Sales on Tindie are slow
It is hard to make any money from electronics
I had registered a business so I could sell my cool digitalrooster pcb assembly commercially. I chose tindie.com for this service as it caters to makers and tinkerers and my product is exactly for this audience. Spoiler alert: So far it was not a success.
Luckily I had no gone all in and have a batch of 50 or a 100 manufactured. As a test I listed the surplus ones of my MK3b order on Tindie for the price I would get from pcbway if I ordered 50-100.
So far I have not sold one and got very few page views (around 10 per week) - maybe I listed in the wrong category or it is too nerdy. Also 50US$ on tindie seems a lot for a pcb which you have to solder some terminals and combine with a raspberry pi to make it usable.
I guess most tinkerers are used to price ranges of 5-25$ for their toys from adafruit and think I make an absurd profit margin. Sadly I don’t. I will break down the costs here:
I got quotes from two turnkey manufacturers in china on a batch of 50 PCBs. They charge me between 23 and 30 US$ per PCB plus shipping. At least this was the price in Nov. 2020 before the semiconductor supply crises exploded. Additionally DHL charges me at least 12€ to get stuff through customs.
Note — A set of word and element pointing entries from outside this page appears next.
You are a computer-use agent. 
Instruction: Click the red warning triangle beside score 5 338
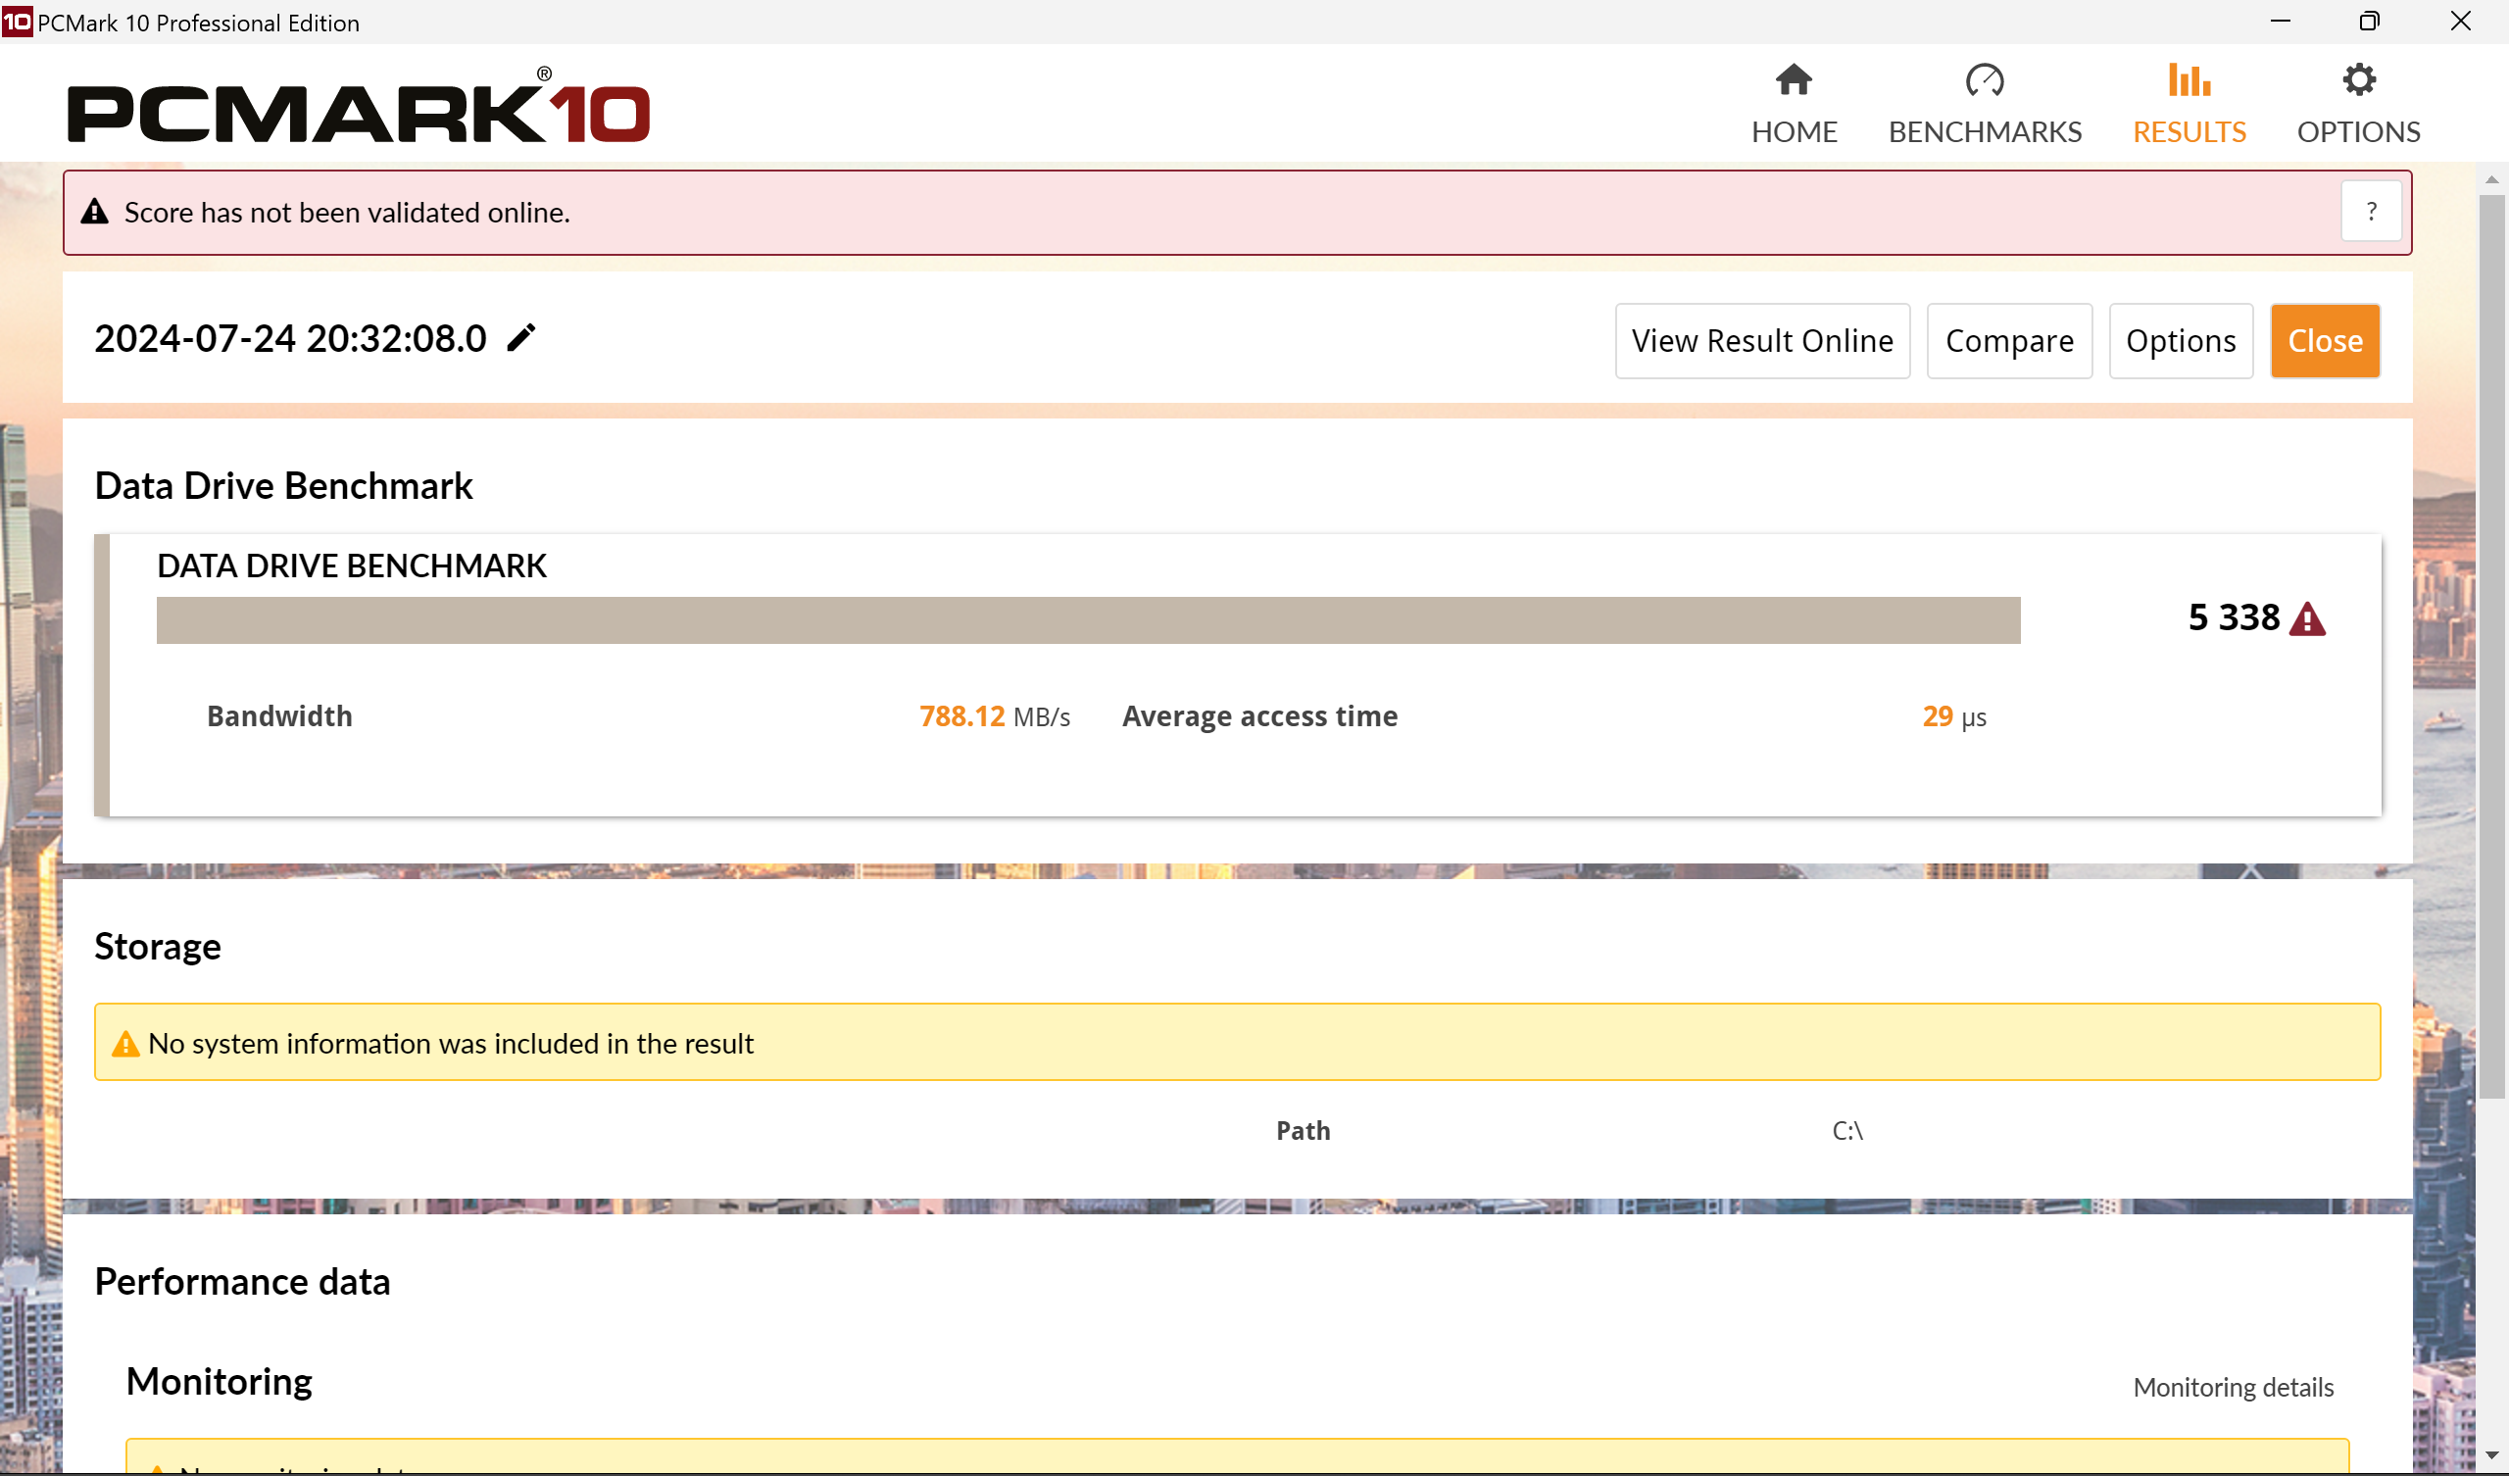pyautogui.click(x=2307, y=619)
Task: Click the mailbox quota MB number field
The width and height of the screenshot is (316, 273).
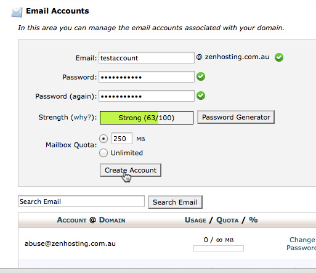Action: pyautogui.click(x=122, y=139)
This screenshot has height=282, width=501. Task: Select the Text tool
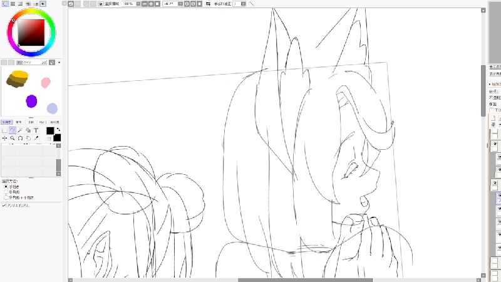point(36,130)
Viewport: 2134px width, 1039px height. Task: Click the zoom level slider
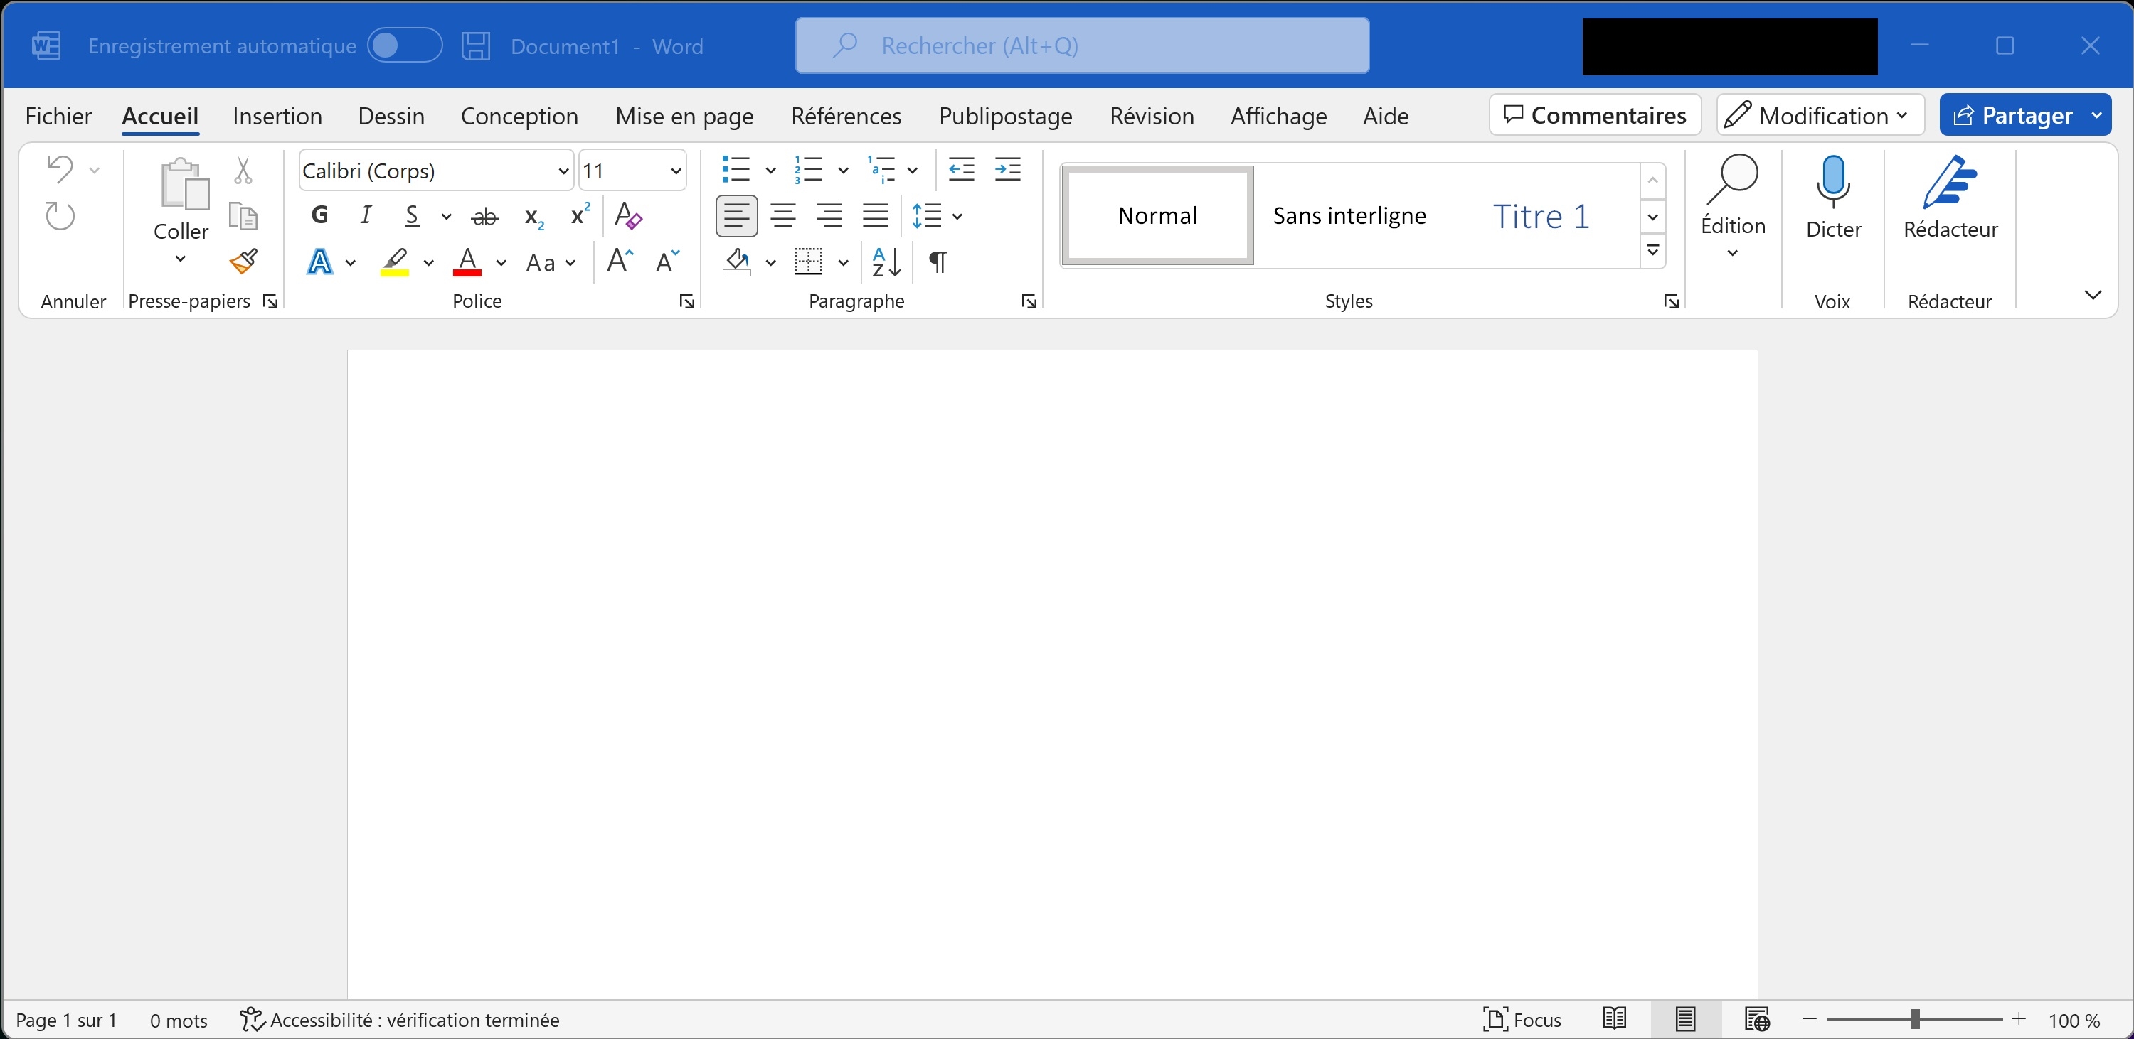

Tindie charges 5% sales fee + 3-4% payment processing fee of gross customer price and shipping. That means if you list your product for 50$ (including 20% VAT) and 10$ shipping you pay tindie around 4.8$. Tindie charges commission on the tax part as well.
The thing is: Is not possible to list a product without tax for international sales. So if I would ship abroad customers would pay VAT and have to declare it at customs, i.e. pay double.
This means for you as a seller of a 50$ product you would have a gross revenue of: 50$-10$(20%tax)-4.8$(8%Tindie) = 35$
So my profit margin would be more like 35US$-23US$=12US$ (not taking shipping and customs handling fees into account). As I am a nice guy and I know how bad it is if you don’t have the right terminals and headers I sell the PCBs with the through-hole terminals and pin headers (also 2-3US$)
This is not a side job that makes me rich. I would be happy if I sold at least one unit per month so I can pay for the coffee I drink while filling out the tax forms I have to turn in for my little enterprise.